[Prompt]
Count the lines below that contain the string "pixels". Reply with the number only.

[Data lines]
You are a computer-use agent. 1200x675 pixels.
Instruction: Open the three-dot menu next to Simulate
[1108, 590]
==
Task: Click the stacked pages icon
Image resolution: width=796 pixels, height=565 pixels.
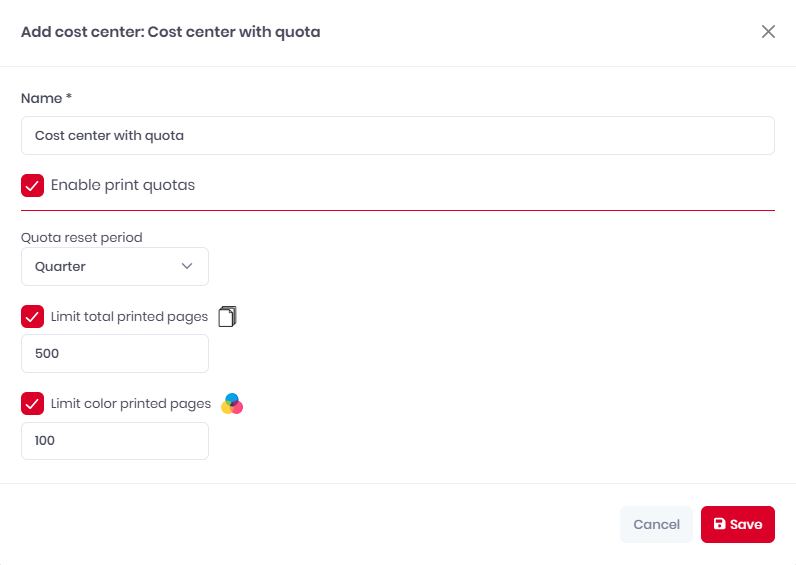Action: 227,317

[Worked answer]
2